14 of 16 people found the following review helpful:
3.0 out of 5 stars
Theism explains a purposeful meaningful universe and US.,
By
This review is from: God Chance and Necessity (Paperback)
3 star book with 5 star bibliography and intentions.First, it is a difficult read, deeply philosophic and challenging. I found myself often re-reading and re-analyzing sections. Second, builds up slowly, reaches a peak in chapter 8 with "Brains and Consciousness" although it continues for 2 more rather redundant chapters, despite being a short book of 200 pages. It is fundamentally a reply to two books: Peter Atkins _Creation Revisited_ and Richard Dawkins _Blind Watchmaker_, first half of the book directed towards Atkins, latter half is contra Dawkins. The major theme is straightforward: From the first page: But that said, the author puts his finger on a critical issue, that materialists like Atkins and Dawkins refuse to admit. Chapter 8, pg 147, "The mystery is how it comes about that the construction of brains, of complicated collections of purely physical particles, gives rise to something apparently non-physical: thoughts, feelings, dreams, images and intentions.' That materialist with a purely randomness underlying evolution end up denying the purposefulness of their own brains, of their own actions. This chapter is the key one in the book, the moral arguments that follow in the next two chapters are basically repetitions of the same ideas in different domains. His arguments are basically sound and derived from Scriptural foundations, yet for some reason the arguments do not appear to deflect the critical judgements of materialism in a significant way. But rather seem more like broad statements than actual 'battle-tested' formulations directed at the metaphysics of materialism. However i believe that the author has insights that i would like to follow up and i will read another newer book to see if he engages stronger, with more details than does this one. Worth the time, if you are philosophically inclined. Not a book to recommend lightly to anyone, the topic is important and i will continue to look at this author and like books. Not to be discouraged, it is not a simple nor straightforward issue, this collision of two competing world and life views: modern evolutionary materialistic naturalistic atheism and traditional Scriptural Theistic Christianity.

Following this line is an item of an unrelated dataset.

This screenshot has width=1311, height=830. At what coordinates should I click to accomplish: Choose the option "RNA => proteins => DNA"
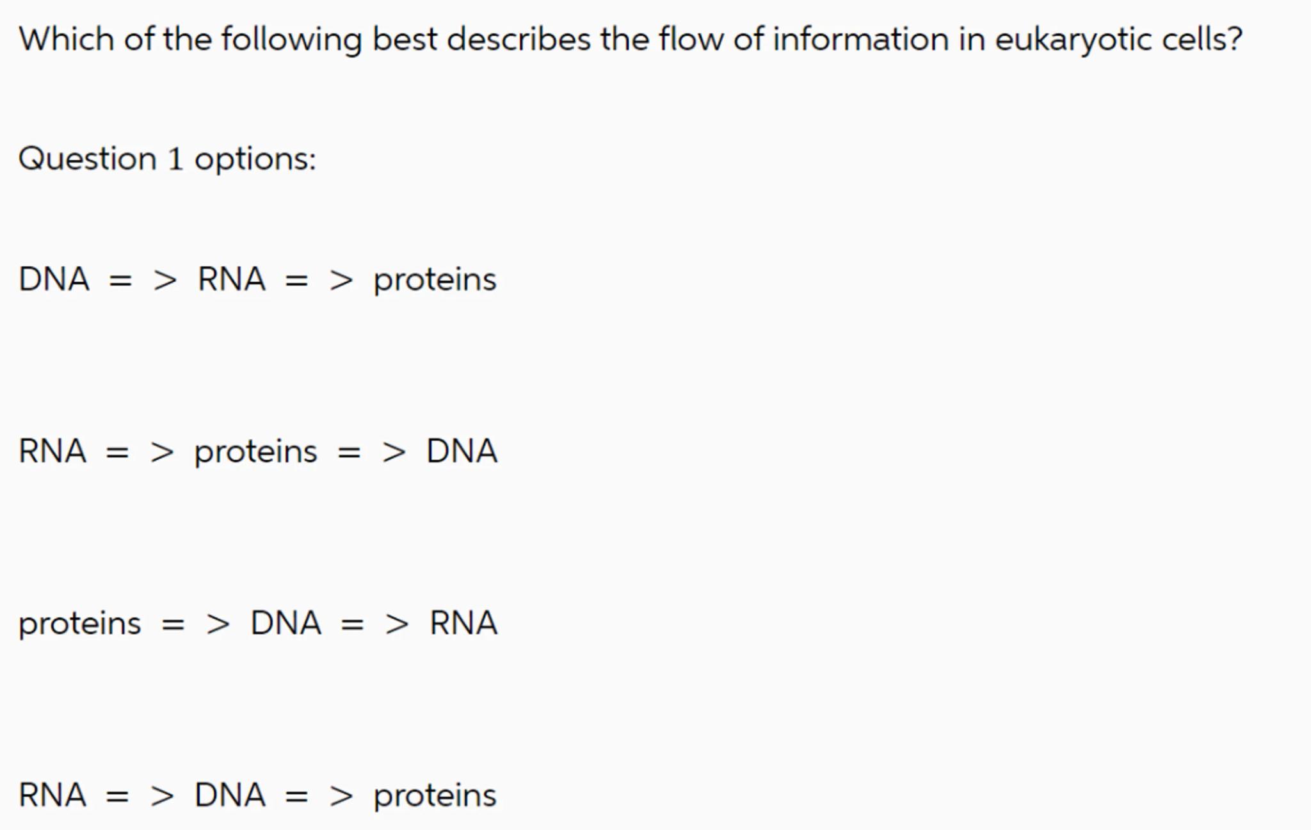(257, 452)
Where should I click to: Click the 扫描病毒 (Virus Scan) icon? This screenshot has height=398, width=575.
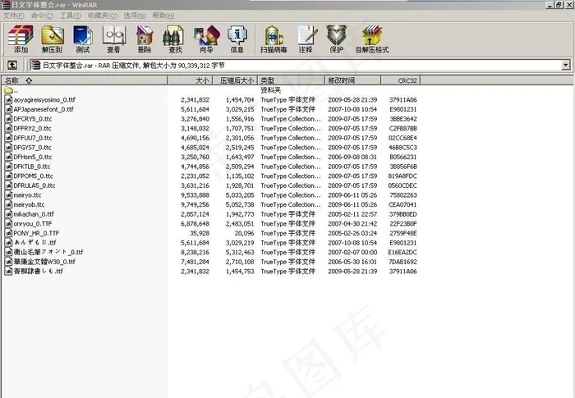[x=273, y=38]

12 of 14 people found the following review helpful:
5.0 out of 5 stars
Well, get it back IN stock ;-).,
By
This review is from: God Chance and Necessity (Paperback)
"The publisher is out of stock," reads the sad little note at the top of this page. That's a shame, because every reader of Richard Dawkins's _The Blind Watchmaker_ ought to read this trenchant reply.Ward also takes on a few other thinkers (e.g. Peter Atkins) but most of his fire is concentrated on Dawkins. Ward is pretty generous with Dawkins (repeatedly, for example, complimenting him on his writing style) and is certainly no enemy of evolutionary theory. But Ward rightly notes that Dawkins pretty much hasn't got a clue what religion and religious philosophy are about, seems to be hostile to both, and in fact provides evidence himself that the emergence of life via evolutionary processes should be seen as the result of intelligent design (to borrow a useful term from William Dembski). Warning: not _all_ of Ward's arguments are sound. (At one point, for example, he argues that because there are so many more possible _complex_ explanations than _simple_ ones, the probability of a complex explanation far outweighs that of a simple one and therefore God is a more probable explanation than anything simpler. This isn't correct; the probability of a _particular_ complex explanation is smaller than the probability of just _any_ old complex explanation.) But many, even most, of his critiques hit their targets. Hey, publisher -- can we get this item back in stock, please?